Objective
Copy out the entries below, starting with the line that contains "The width and" and continuing through the last line of the entries. Leave out the pictures.

Excerpt from a dataset
========================

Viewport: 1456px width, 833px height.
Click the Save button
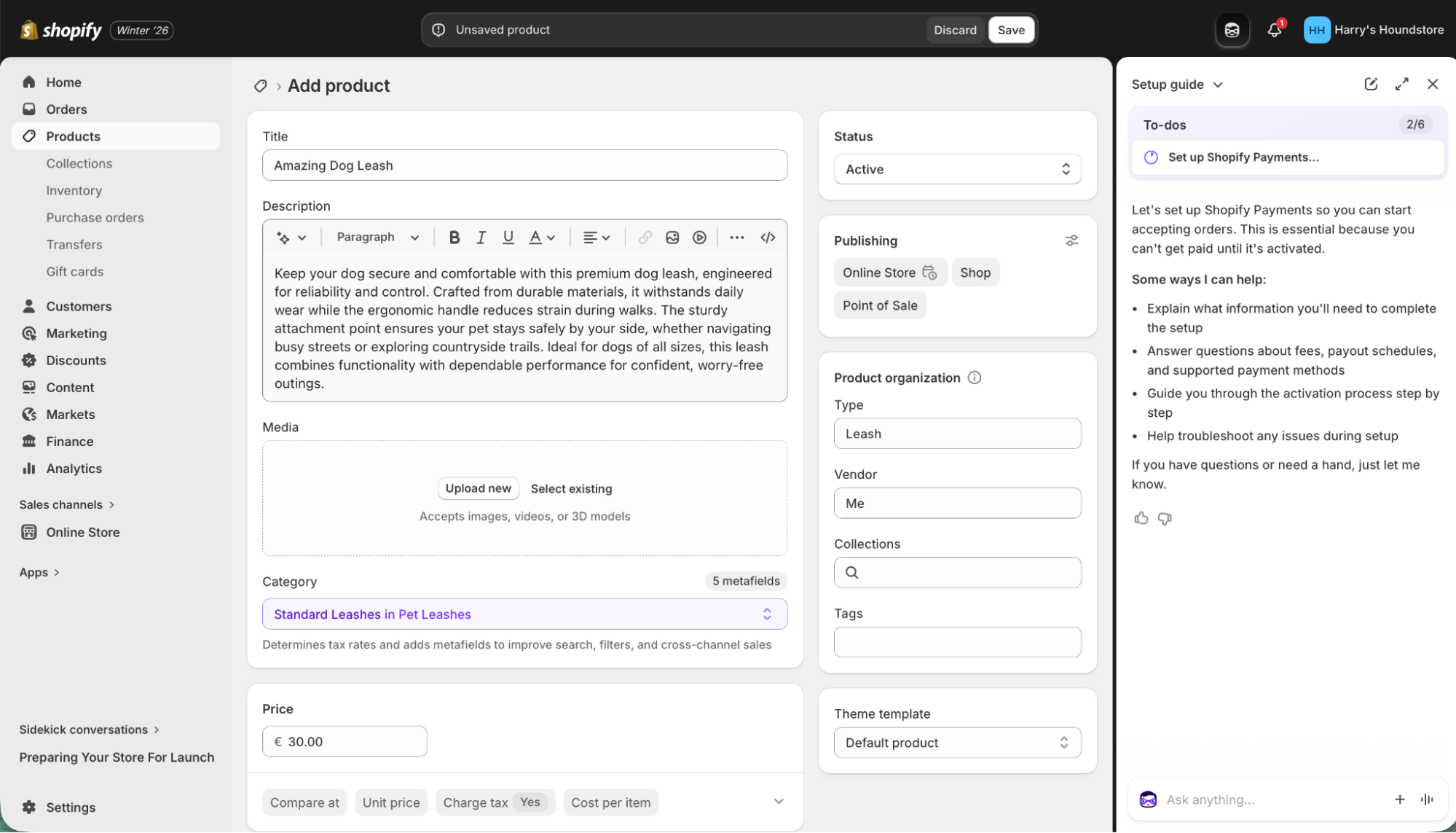click(1011, 30)
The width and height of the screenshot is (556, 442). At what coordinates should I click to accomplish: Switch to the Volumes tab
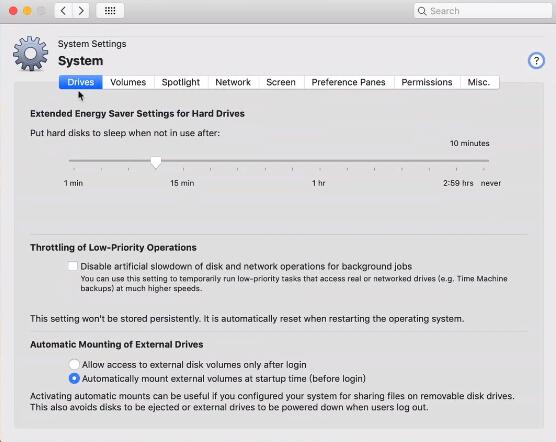pyautogui.click(x=128, y=82)
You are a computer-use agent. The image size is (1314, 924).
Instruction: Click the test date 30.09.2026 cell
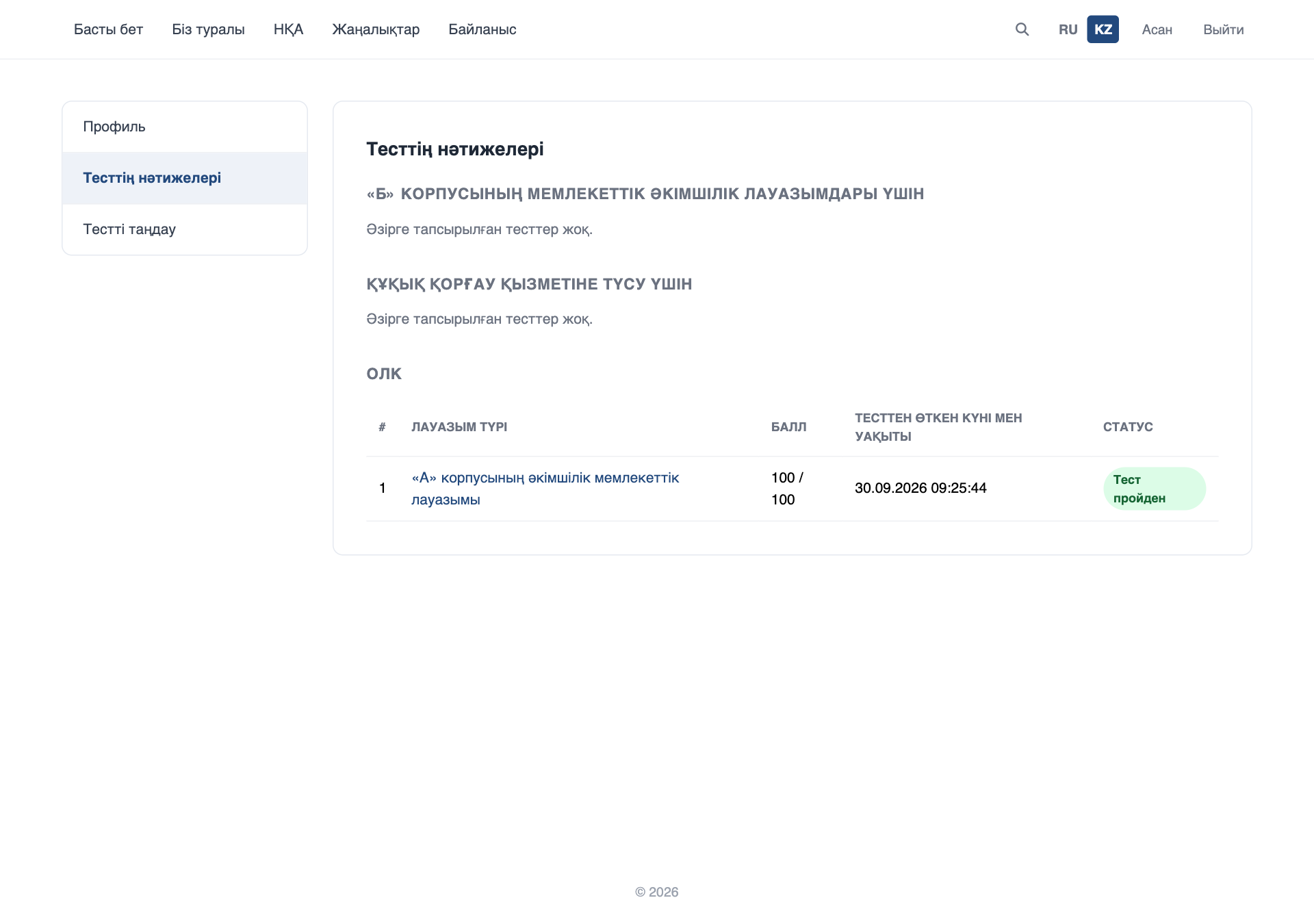[920, 488]
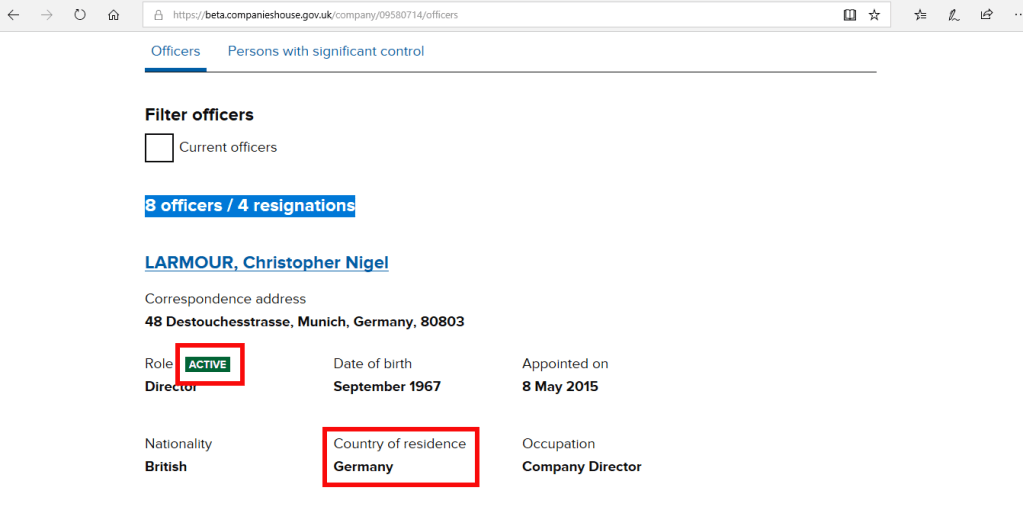
Task: Open browser settings and more menu
Action: tap(1014, 15)
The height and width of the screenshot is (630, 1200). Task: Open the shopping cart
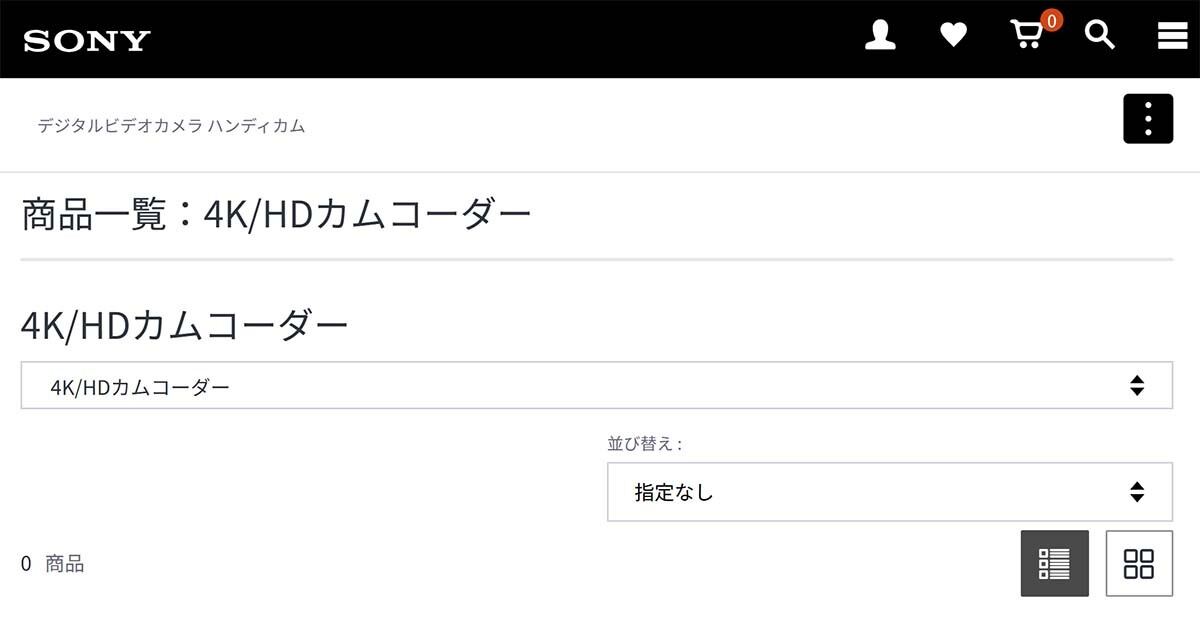pyautogui.click(x=1027, y=37)
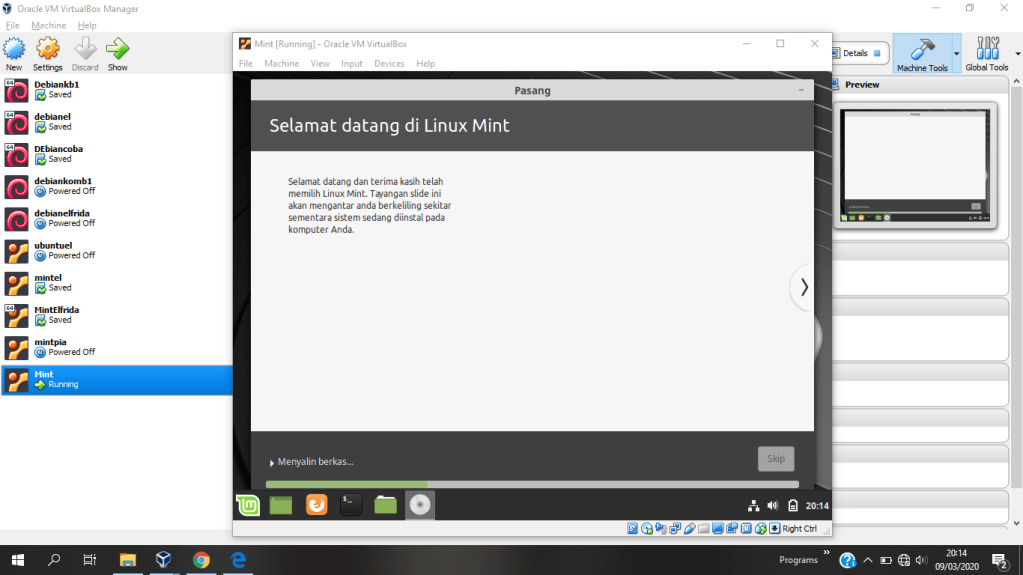Screen dimensions: 1023x575
Task: Expand the Global Tools dropdown arrow
Action: (x=1016, y=53)
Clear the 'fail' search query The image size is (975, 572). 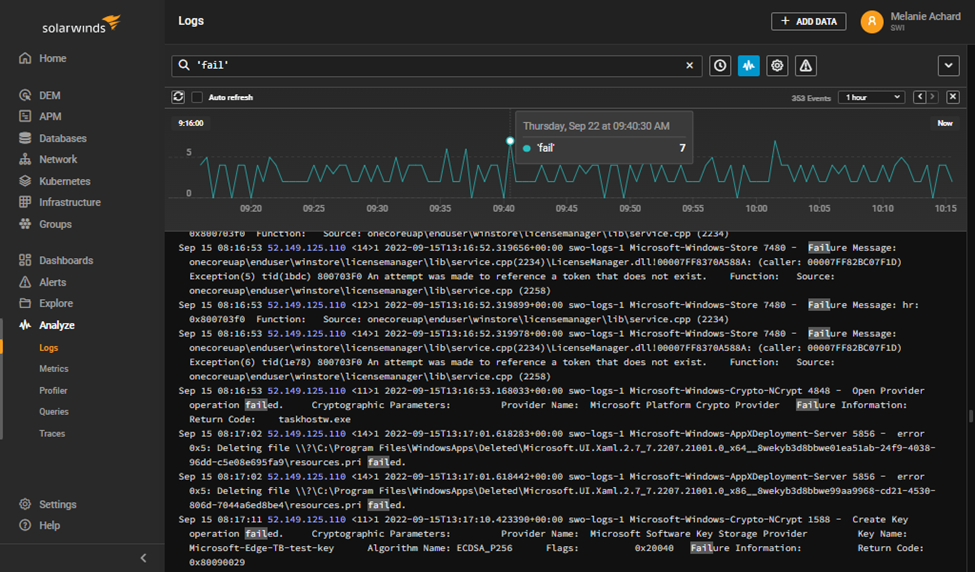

========================

Solution below
The width and height of the screenshot is (556, 442). At what coordinates should I click to accomplish: Switch to the Volumes tab
pyautogui.click(x=128, y=82)
You are a computer-use agent. The image size is (1314, 924).
Instruction: Click the test date 30.09.2026 cell
[920, 488]
Task: Open browser settings and more menu
Action: tap(1014, 15)
The height and width of the screenshot is (630, 1200). Task: Open the shopping cart
pyautogui.click(x=1027, y=37)
Screen dimensions: 1023x575
Task: Expand the Global Tools dropdown arrow
Action: (x=1016, y=53)
Clear the 'fail' search query The image size is (975, 572). 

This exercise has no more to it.